Stanford Researchers Release OpenJarvis: The First Local Framework for Building Personal AI Agents with Tools, Memory, and Learning.

Stanford researchers are silent OpenJarvisopen source architecture framework AI personal agents run entirely on the device. The project comes from Stanford’s Scaling Intelligence Lab and is presented as a research platform and ready-to-deploy infrastructure for the first local AI systems. It focuses on not just modeling, but also the broader software stack needed to make on-device agents usable, scalable, and scalable over time.
Why OpenJarvis?
According to a Stanford research team, many current AI projects still keep the on-premises component thin while moving the underlying logic through external cloud APIs. That design introduces latency, recurring costs, and data disclosure concerns, especially for agents/agents who use personal files, messages, and persistent user context. OpenJarvis is designed to change that balance by automating on-premise deployments and optional cloud deployments.
The research team attributes this release to its original Intelligence Per Watt research. In that work, they report that local language models and local accelerators can work accurately 88.7% of response questions and reasoning questions at the same timewhile intelligence efficiency improved by 5.3× from 2023 to 2025. OpenJarvis is positioned as a software layer that follows from that result: if consumer models and hardware become useful for many local tasks, developers need a common stack to build and test those systems.

Five-Primitives Architecture
At the architectural level, OpenJarvis is organized around the first five: Intelligence, Engine, Agents, Tools and Memory, and Learning. The research team describes this as an integrable abstraction that can be scaled, adapted, and improved independently or used together as an integrated system. This is important because local AI projects often combine inference, orchestration, tools, retrieval, and logic into a single application that is difficult to produce. OpenJarvis instead tries to give each layer a more specific role.
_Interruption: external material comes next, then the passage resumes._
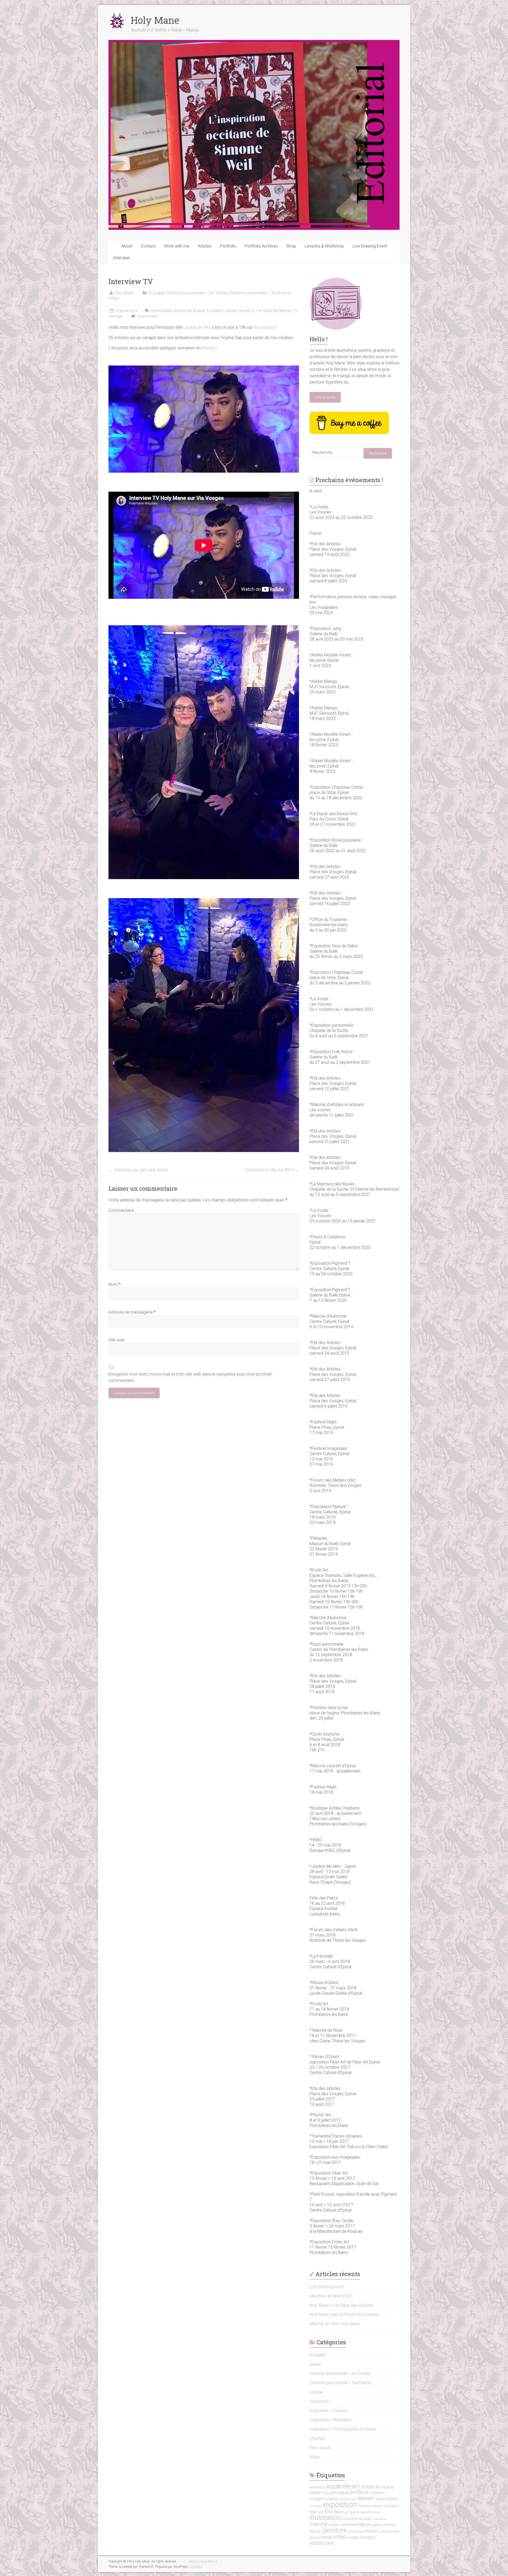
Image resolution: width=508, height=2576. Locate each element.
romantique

Intelligence: The Model Layer
I Intelligence primitive is the model layer. It sits on top of a changing set of local model families and provides a unified model catalog so developers don’t have to manually track parameter calculations, hardware fit, or memory trade-offs for every release. The goal is to make model selection easier to learn in contrast to other parts of the system, such as the inference backend or agent logic.
Engine: Inference Runtime
I Engine primitive is a runtime approximation. It is a common interface on similar backends Ollama, vLLM, SGlang, llama.cpp, and cloud APIs. The engine layer is broadly framed as the implementation of hardware information, where commands such as jarvis init find the available hardware and recommend the appropriate engine and model configuration, while jarvis doctor helps to maintain that setting. For developers, this is one of the most useful parts of the design: the framework does not take a single runtime, but treats the concept as an interface layer.
Agents: An Ethical Background
I Agents primitive is the behavioral layer. Stanford defines it as a component that transforms the ability of a model to perform a programmed action under real device constraints such as limited windows, limited working memory, and performance limitations. Rather than relying on a single general-purpose agent, OpenJarvis supports composable roles. The Stanford article specifically mentions roles such as The Orchestratorwhich divides complex tasks into subtasks, and It worksintended as a lightweight executor for repetitive human workflows. The documentation also describes the agent harness as managing system information, tools, context, logical reasoning, and cognitive output.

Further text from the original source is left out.